The admission escaped before wisdom could stop it. Edmund sat forward, close enough now to see her eyes widen with surprise in the lamplight’s glow.

“I was wrong,” he repeated, the words coming easier now that he’d started. “You are… my wife. My family.”

Isadora’s breath caught audibly. “Edmund?—”

“I will not pretend to be some great… romantic, but… I will not have anyone or anything belonging to me or my family insulted in that manner.”

“Belonging?”

Isadora’s voice was soft. Edmund avoided her piercing gaze. How could he tell her that he had come to care for her more than he expected to? The carriage swayed as they rounded a corner. Outside, snow had begun to fall again—thick flakes that would soon bury the roads and trap them at Rothwell Abbey together.

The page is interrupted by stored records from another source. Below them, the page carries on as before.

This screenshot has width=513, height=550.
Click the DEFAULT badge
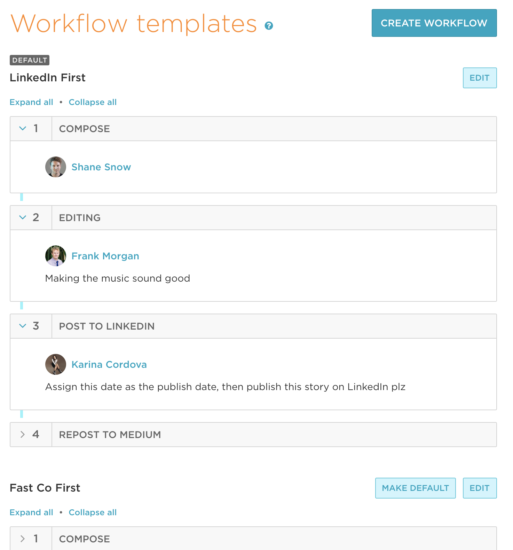pos(29,60)

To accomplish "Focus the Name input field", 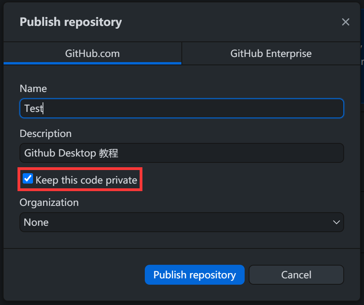I will [x=181, y=108].
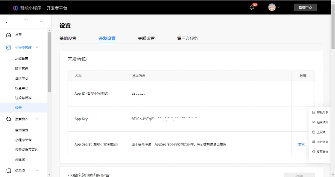Screen dimensions: 335x177
Task: Expand the 信息流 sidebar section
Action: point(37,171)
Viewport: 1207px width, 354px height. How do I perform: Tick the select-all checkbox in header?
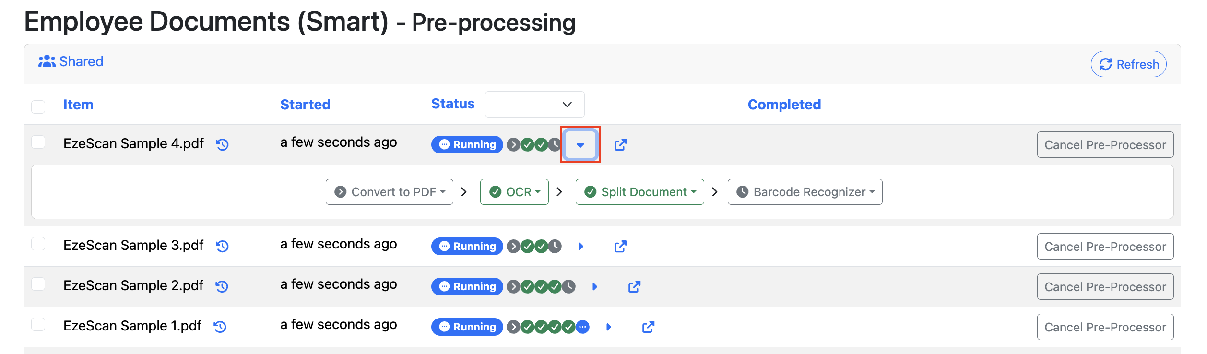[38, 106]
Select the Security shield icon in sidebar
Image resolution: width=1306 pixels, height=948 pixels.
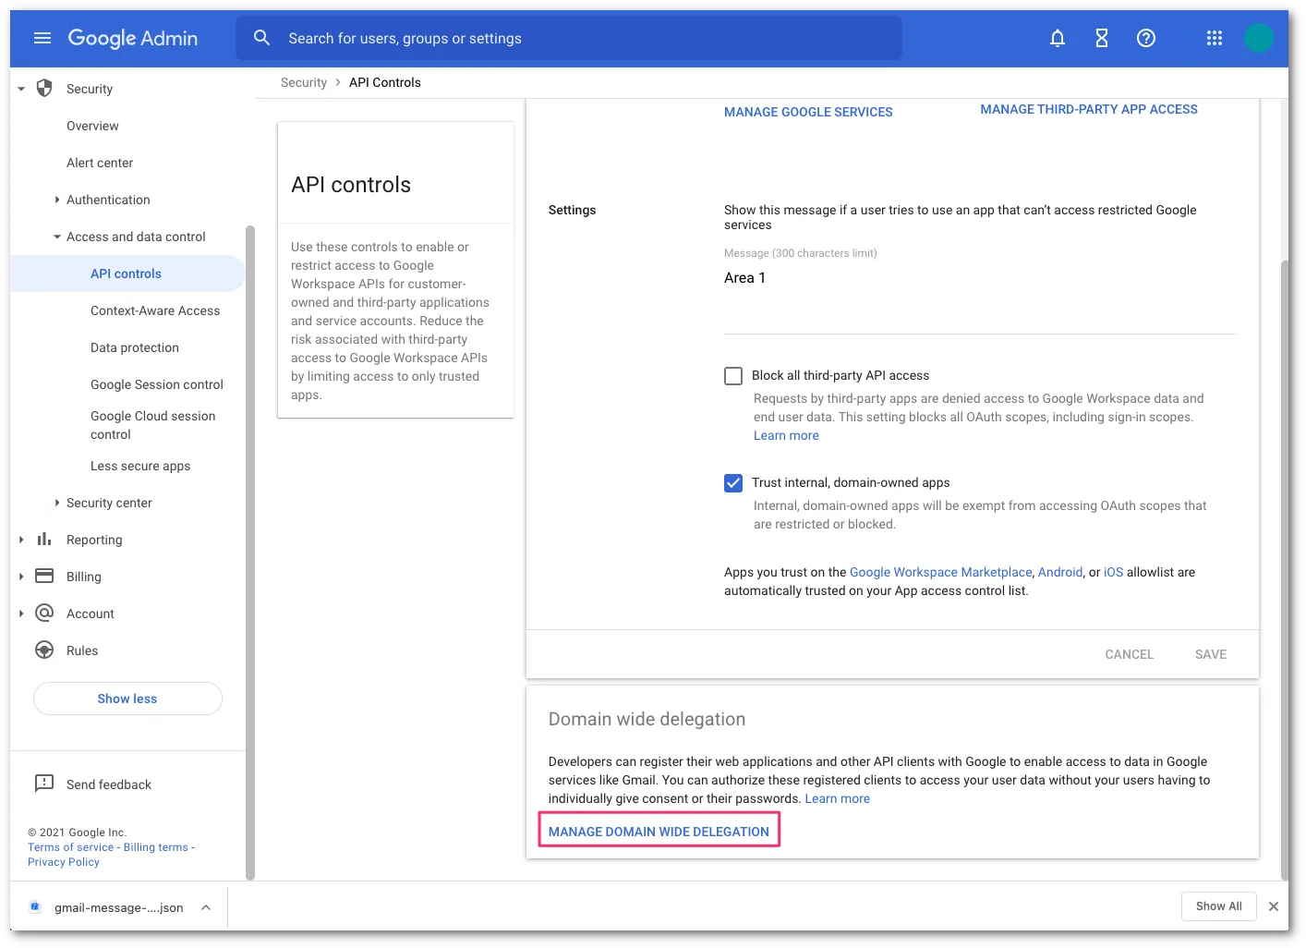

“You are my wife. And when I defend you as my wife,” Edmund said quietly, “I mean it. You are… a mother to my ward, you are my responsibility and my family now. And as far as I can, I swear to protect…”

His voice caught at the look in her eye and he swallowed with difficulty.

“I will protect you. And your reputation.”

Isadora was crying—silent tears tracking down her cheeks in the lamplight. Edmund reached across the space between them, brushing moisture away with his thumb in a gesture more tender than he’d known he was capable of.

“Don’t cry,” he whispered. “Please. I do not wish to make you cry.”

“Then don’t say things like that when we’re trapped in a carriage and I can’t—” She stopped, shaking her head. “This is impossible. All of it.”

“I know.”

“We can’t just?—”

“I know that too.”

But he didn’t pull his hand away, and she didn’t move back. They sat like that as the carriage carried them through falling snow toward home, connected by touch that said everything they weren’t quite ready to speak aloud.